## [Recorded data]
Start of Block
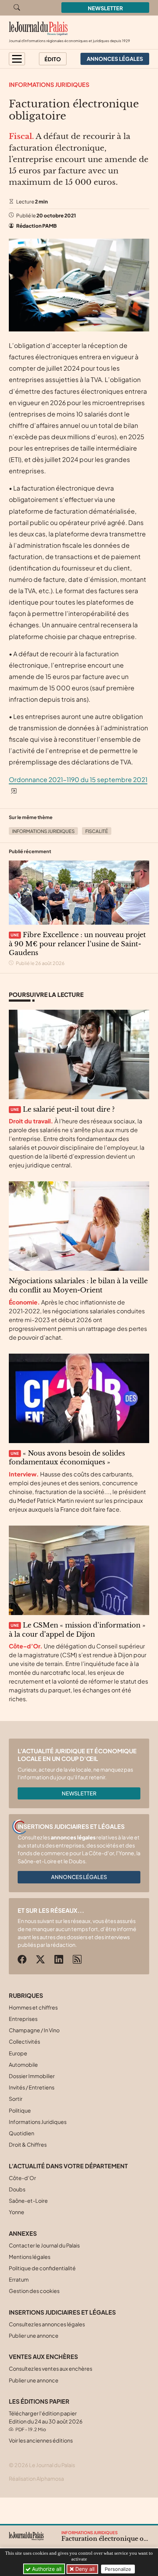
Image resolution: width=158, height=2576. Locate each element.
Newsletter (105, 8)
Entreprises (23, 2018)
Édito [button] (52, 59)
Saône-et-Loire (28, 2200)
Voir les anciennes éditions (41, 2440)
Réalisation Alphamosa (36, 2478)
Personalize (118, 2569)
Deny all (84, 2569)
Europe (18, 2053)
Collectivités (24, 2041)
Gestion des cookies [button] (34, 2290)
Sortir (15, 2098)
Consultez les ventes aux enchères (50, 2368)
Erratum (19, 2279)
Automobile (23, 2064)
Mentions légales (29, 2256)
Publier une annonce (33, 2335)
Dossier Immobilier (32, 2076)
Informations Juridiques (49, 84)
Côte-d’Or (22, 2178)
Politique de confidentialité (42, 2268)
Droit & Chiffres (28, 2144)
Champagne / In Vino (34, 2030)
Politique (20, 2110)
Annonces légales (79, 1877)
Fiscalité (96, 831)
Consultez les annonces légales (47, 2324)
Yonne (16, 2212)
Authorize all (45, 2569)
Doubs (17, 2189)
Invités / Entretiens (31, 2087)
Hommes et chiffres (33, 2007)
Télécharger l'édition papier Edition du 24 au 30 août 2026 (46, 2421)
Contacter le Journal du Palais (44, 2245)
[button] (17, 58)
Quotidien (21, 2133)
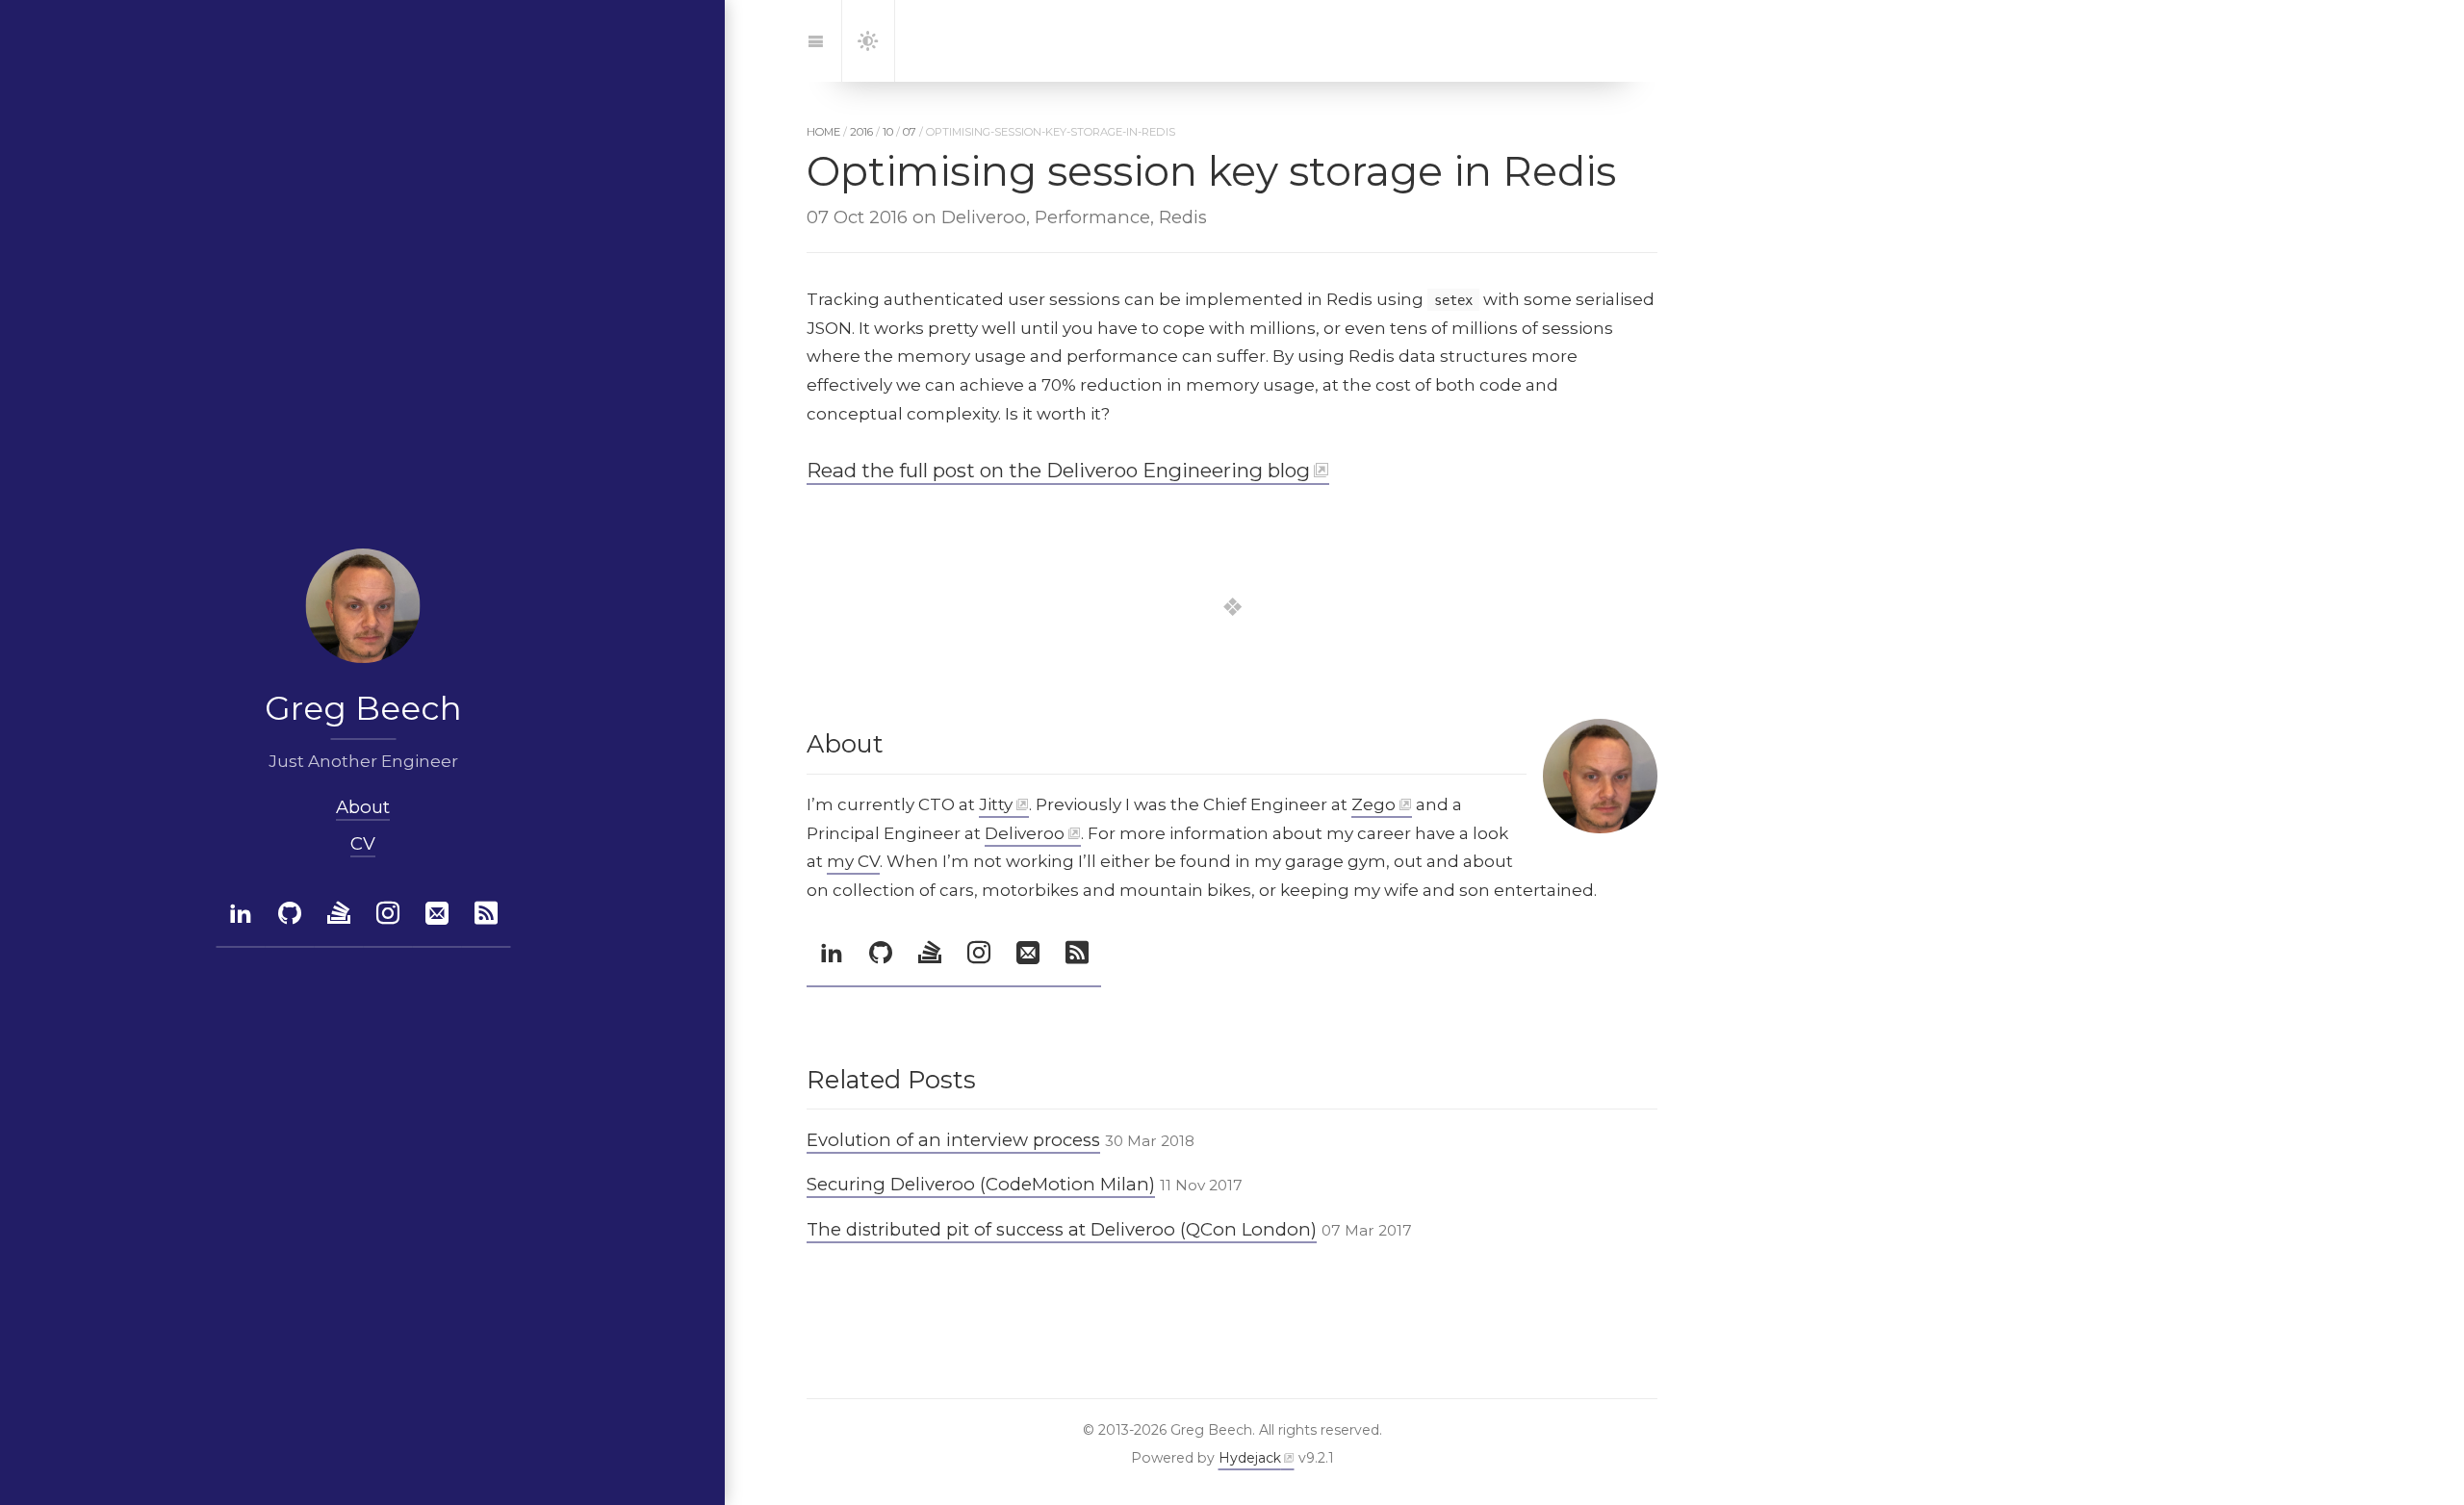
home (823, 132)
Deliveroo (1025, 833)
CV (362, 843)
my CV (853, 861)
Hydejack (1250, 1458)
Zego (1373, 804)
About (363, 807)
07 (909, 132)
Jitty (996, 804)
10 (888, 132)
End of Block
## [Work request]
Word for word, restate the lines from the first line of the material through the line containing "Mentions légales (29, 2256)", with the pictures left out.

## [Answer box]
Image resolution: width=158, height=2576. Locate each element.
Newsletter (105, 8)
Entreprises (23, 2018)
Édito [button] (52, 59)
Saône-et-Loire (28, 2200)
Voir les anciennes éditions (41, 2440)
Réalisation Alphamosa (36, 2478)
Personalize (118, 2569)
Deny all (84, 2569)
Europe (18, 2053)
Collectivités (24, 2041)
Gestion des cookies [button] (34, 2290)
Sortir (15, 2098)
Consultez les ventes aux enchères (50, 2368)
Erratum (19, 2279)
Automobile (23, 2064)
Mentions légales (29, 2256)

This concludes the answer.